C'est dans ce contexte que s'inscrivent la réflexion autour du développement d'une offre de cloud souverain, notamment français, et le label cloud de confiance, dont les enjeux sont primordiaux pour renforcer la cybersécurité au sein de votre entreprise en France.
Entreprise française : faire face à la réglementation américaine
En utilisant des services cloud américains en tant que dirigeant d'entreprise, vous vous soumettez à deux lois :
- Le Patriot Act, qui vise à lutter contre le terrorisme et autorise les services de renseignement américains à éplucher les données personnelles.
- Le Cloud Act, qui permet au gouvernement américain de signer des accords bilatéraux avec d'autres États afin de faciliter l'accès aux données personnelles, et ce indépendamment de leur localisation.
Par conséquent, ces réglementations américaines, qui reposent sur le principe d'extraterritorialité de la législation, vont à l'encontre de ce qui est préconisé dans le Règlement général sur la protection des données en France, ou RGPD, à savoir l'encadrement du traitement des données basé sur la confiance des utilisateurs.
À la place, les données stockées - de votre entreprise mais aussi celles relatives à vos clients - peuvent être utilisées sans votre autorisation et soumises à de l'espionnage. De plus, tout changement dans les politiques américaines peut affecter le traitement des données des entreprises faisant appel aux services cloud américains.
La genèse du cloud souverain en Europe
Face aux réglementations américaines sur le traitement des données via le cloud, l'Union européenne a dessiné les contours d'offres de cloud souverain dès les années 2010 : un modèle d'hébergement qui se soumet aux lois du pays auquel il est rattaché. Si le cloud est opéré depuis la France, alors il doit être conforme aux normes juridiques françaises et plus globalement de l'Union européenne, et donc respecter le Règlement général sur la protection des données (RGPD).
Autrement dit, le cloud souverain français et européen a été créé pour répondre à un enjeu de sécurité dans la gestion des données, et plus globalement de cybersécurité. Cela permet de garantir son autonomie par rapport aux règles américaines, sans pour autant affecter la performance du service d'hébergement pour les entreprises.
Le concept du cloud souverain n'a toutefois pas abouti auprès des entreprises en France et en Europe ; le cloud américain restant le modèle de référence. À la place, l'idée d'une collaboration avec les acteurs américains a émergé pour créer un nouveau modèle se voulant plus pérenne : un cloud de confiance.
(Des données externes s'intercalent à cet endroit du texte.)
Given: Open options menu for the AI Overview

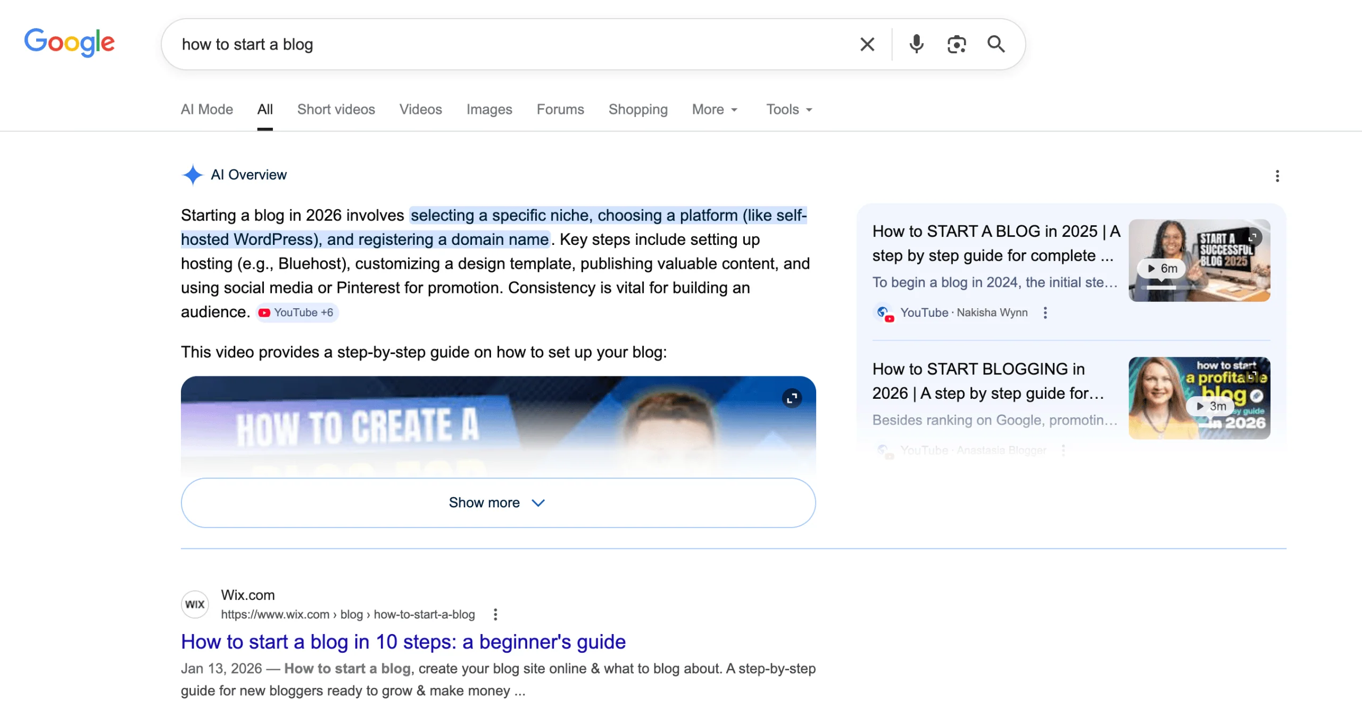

Ce nouveau modèle de cloud de confiance, encore en expérimentation, se veut protéiforme :
Le cloud de confiance est un label qui garantit la sécurité et la transparence dans l'utilisation des données.
Le cloud de confiance relève également d'une politique industrielle qui pousse les entrepreneurs à créer des technologies cloud dans l'UE.
En tant que professionnel, vous manipulez sûrement des données personnelles voire sensibles au quotidien. Or, les utiliser dans le respect du RGPD est une responsabilité qui incombe à tout dirigeant français.
En attendant la démocratisation du label "cloud de confiance", lancé par le gouvernement en 2021 pour faciliter l'identification des acteurs français du cloud, vous pouvez déjà adopter de bonnes pratiques préconisées en France par la Commission nationale de l'informatique et des libertés (CNIL) :
- Connaître la localisation géographique et l'infrastructure des serveurs où sont hébergées les données.
- Faire une analyse des risques de votre hébergeur via un logiciel ou un audit.
- Utiliser un service cloud certifié par l'ANSSI qui garantit un respect dans le traitement des données.
- Vous former sur les bons usages du cloud, et plus globalement sur la bonne hygiène numérique.
Avec la bonne coopération de partenaires public/privé, un cloud souverain français et européen, qui évolue vers un label cloud de confiance, pourrait à terme devenir un cloud garantissant la sécurité des données personnelles, la transparence et la performance des entreprises.